Listing of where targets appear:
(begin)

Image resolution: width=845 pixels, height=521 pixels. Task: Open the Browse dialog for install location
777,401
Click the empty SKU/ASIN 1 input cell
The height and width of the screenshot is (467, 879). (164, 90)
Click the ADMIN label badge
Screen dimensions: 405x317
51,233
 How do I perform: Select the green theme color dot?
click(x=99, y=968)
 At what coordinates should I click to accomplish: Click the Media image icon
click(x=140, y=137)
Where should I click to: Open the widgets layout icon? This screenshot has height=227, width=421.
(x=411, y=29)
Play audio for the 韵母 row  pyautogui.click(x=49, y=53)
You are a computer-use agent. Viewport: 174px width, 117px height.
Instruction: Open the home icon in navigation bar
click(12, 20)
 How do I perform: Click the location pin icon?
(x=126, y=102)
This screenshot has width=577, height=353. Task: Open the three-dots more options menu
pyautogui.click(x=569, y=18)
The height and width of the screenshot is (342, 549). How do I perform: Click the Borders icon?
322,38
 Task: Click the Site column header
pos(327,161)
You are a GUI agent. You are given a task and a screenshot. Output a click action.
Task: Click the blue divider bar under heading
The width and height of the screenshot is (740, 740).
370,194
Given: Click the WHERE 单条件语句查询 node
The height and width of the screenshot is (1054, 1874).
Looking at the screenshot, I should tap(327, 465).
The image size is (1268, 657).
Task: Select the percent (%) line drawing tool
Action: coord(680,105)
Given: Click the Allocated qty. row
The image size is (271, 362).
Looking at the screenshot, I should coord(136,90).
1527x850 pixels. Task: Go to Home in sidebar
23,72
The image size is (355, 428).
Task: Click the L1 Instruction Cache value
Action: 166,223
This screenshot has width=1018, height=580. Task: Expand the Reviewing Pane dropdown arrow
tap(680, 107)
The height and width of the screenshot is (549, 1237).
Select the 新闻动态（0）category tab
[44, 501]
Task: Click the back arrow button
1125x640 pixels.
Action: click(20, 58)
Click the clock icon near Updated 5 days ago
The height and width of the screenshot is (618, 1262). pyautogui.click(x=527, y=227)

(end)

Problem to work on
Write out the listing above line for line, changing nothing.

Finished exercise
Image resolution: width=845 pixels, height=521 pixels. Task: Open the Browse dialog for install location
777,401
Click the empty SKU/ASIN 1 input cell
The height and width of the screenshot is (467, 879). (164, 90)
Click the ADMIN label badge
Screen dimensions: 405x317
51,233
 How do I perform: Select the green theme color dot?
click(x=99, y=968)
 At what coordinates should I click to accomplish: Click the Media image icon
click(x=140, y=137)
Where should I click to: Open the widgets layout icon? This screenshot has height=227, width=421.
(x=411, y=29)
Play audio for the 韵母 row  pyautogui.click(x=49, y=53)
You are a computer-use agent. Viewport: 174px width, 117px height.
Instruction: Open the home icon in navigation bar
click(12, 20)
 How do I perform: Click the location pin icon?
(x=126, y=102)
This screenshot has width=577, height=353. Task: Open the three-dots more options menu
pyautogui.click(x=569, y=18)
The height and width of the screenshot is (342, 549). How do I perform: Click the Borders icon?
322,38
 Task: Click the Site column header
pos(327,161)
You are a GUI agent. You are given a task and a screenshot. Output a click action.
Task: Click the blue divider bar under heading
The width and height of the screenshot is (740, 740).
370,194
Given: Click the WHERE 单条件语句查询 node
The height and width of the screenshot is (1054, 1874).
Looking at the screenshot, I should tap(327, 465).
The image size is (1268, 657).
Task: Select the percent (%) line drawing tool
Action: coord(680,105)
Given: Click the Allocated qty. row
The image size is (271, 362).
Looking at the screenshot, I should coord(136,90).
1527x850 pixels. Task: Go to Home in sidebar
23,72
The image size is (355, 428).
Task: Click the L1 Instruction Cache value
Action: 166,223
This screenshot has width=1018, height=580. Task: Expand the Reviewing Pane dropdown arrow
tap(680, 107)
The height and width of the screenshot is (549, 1237).
Select the 新闻动态（0）category tab
[44, 501]
Task: Click the back arrow button
1125x640 pixels.
Action: click(20, 58)
Click the clock icon near Updated 5 days ago
The height and width of the screenshot is (618, 1262). pyautogui.click(x=527, y=227)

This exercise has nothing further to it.